Purbaya cites corruption, inefficient spending behind reduced regional transfers in 2026

  • Published on 03/12/2025 GMT+7

  • Reading time 3 minutes

  • Author: Julian Isaac

  • Editor: Imanuddin Razak

Finance Minister Purbaya Yudhi Sadewa said that widespread corruption in regional governments is one of the key reasons behind a significant reduction in the Transfer to Regions (TKD) budget allocation for next year, while simultaneously highlighting inefficiencies and poor spending quality at the local government level.

Speaking at the National Leadership Meeting of the Indonesian Chamber of Commerce and Industry (Kadin) on Monday, December 1, 2025, Purbaya said that after discussions with district heads and mayors nationwide, none could justify an increase in TKD allocations for the coming year.

“Many funds in the regions are being corrupted. Therefore, it’s no surprise that regional transfer funds are being cut this much. The top leadership has lost confidence in the regions,” he said.

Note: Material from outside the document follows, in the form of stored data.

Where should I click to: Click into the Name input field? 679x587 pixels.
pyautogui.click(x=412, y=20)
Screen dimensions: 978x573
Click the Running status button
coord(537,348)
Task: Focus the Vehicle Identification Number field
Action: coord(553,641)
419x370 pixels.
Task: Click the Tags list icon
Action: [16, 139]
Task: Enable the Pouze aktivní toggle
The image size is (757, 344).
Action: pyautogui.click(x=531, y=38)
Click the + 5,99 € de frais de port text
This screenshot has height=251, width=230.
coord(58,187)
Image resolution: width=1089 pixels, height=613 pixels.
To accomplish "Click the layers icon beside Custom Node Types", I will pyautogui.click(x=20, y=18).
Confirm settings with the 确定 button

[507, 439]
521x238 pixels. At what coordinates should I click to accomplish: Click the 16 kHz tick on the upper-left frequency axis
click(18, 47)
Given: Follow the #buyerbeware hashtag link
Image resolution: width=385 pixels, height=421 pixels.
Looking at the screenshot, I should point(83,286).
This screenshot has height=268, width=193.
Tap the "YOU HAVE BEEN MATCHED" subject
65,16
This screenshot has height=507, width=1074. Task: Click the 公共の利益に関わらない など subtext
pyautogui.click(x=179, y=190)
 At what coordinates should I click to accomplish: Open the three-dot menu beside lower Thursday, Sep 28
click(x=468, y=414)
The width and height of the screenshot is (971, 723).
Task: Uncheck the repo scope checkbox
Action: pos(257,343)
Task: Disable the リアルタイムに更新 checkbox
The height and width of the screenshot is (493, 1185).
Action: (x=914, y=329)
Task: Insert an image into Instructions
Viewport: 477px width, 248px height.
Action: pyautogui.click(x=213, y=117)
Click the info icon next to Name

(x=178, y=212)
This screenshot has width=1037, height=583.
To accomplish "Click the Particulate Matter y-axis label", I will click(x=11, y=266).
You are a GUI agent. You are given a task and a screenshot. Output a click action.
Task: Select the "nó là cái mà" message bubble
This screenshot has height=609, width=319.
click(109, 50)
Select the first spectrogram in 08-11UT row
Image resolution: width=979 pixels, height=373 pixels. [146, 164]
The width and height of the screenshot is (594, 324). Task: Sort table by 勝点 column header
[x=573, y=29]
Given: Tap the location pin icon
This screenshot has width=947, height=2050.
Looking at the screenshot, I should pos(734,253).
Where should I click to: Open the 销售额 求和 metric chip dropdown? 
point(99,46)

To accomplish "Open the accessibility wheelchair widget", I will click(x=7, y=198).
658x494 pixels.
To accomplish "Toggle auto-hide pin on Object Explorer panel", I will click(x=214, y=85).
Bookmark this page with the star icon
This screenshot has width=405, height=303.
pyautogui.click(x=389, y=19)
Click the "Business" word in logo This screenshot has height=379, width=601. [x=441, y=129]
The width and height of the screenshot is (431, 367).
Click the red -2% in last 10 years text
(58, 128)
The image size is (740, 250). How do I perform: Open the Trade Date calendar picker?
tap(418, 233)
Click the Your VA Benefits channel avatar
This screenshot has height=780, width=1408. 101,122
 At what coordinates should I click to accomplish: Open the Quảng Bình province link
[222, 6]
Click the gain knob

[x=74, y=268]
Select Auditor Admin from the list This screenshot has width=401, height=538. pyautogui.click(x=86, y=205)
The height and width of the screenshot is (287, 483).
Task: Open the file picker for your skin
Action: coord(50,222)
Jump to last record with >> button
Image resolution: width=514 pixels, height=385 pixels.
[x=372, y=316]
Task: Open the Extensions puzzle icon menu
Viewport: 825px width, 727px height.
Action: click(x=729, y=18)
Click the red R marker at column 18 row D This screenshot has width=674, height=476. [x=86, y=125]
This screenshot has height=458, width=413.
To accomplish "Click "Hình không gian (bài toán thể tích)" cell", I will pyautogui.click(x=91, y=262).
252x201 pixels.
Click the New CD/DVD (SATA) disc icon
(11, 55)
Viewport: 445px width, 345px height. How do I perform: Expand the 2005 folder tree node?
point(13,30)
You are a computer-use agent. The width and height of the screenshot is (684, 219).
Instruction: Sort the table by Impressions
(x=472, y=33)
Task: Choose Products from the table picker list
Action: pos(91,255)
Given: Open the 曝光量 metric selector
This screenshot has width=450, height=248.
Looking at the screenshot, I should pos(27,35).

Despite the sharp reduction, Purbaya pledged to recommend restoring higher TKD funding to President Prabowo Subianto ‒ but only if local governments demonstrate better spending performance. He emphasized that the evaluation would rely on data from the fourth quarter of 2025 through the first quarter of 2026.

The Ministry of Finance recorded that as of last month, regional budget spending stood at only 63.78 percent of the Rp902.73 trillion (US$54.3 billion) allocation for 2026. Capital expenditure performance was the weakest, reaching just 41.47 percent or Rp88.32 trillion out of the Rp212.97 trillion budgeted.

“If in the last quarter of this year and the first quarter of next year regional spending is on-target, free from corruption, and contributes to the economy, I will tell the President that the local governments are becoming disciplined. Then TKD can be increased again,” Purbaya said.

Under the 2026 draft state budget (RAPBN), TKD is set at Rp650 trillion, marking a 24.8 percent decline from the Rp848.52 trillion allocated in 2025.

Meanwhile, Masyita Crystallin, Director General for Financial Sector Stability and Development, said that the reduction is also linked to the restructuring of priority programs. Initiatives previously managed at regional levels are now being handled directly by technical ministries.

“This will vary depending on the programs and the capacity of each region,” Masyita said at the Katadata Policy Dialogue event on August 15, 2025. She noted that not all regions will face cuts, and some may even see increases aligned with their priority development needs.

The government expects local administrations to improve transparency, accelerate spending, and ensure funds support economic recovery ‒ key conditions for the possible reinstatement of higher TKD allocations in the following budget cycle.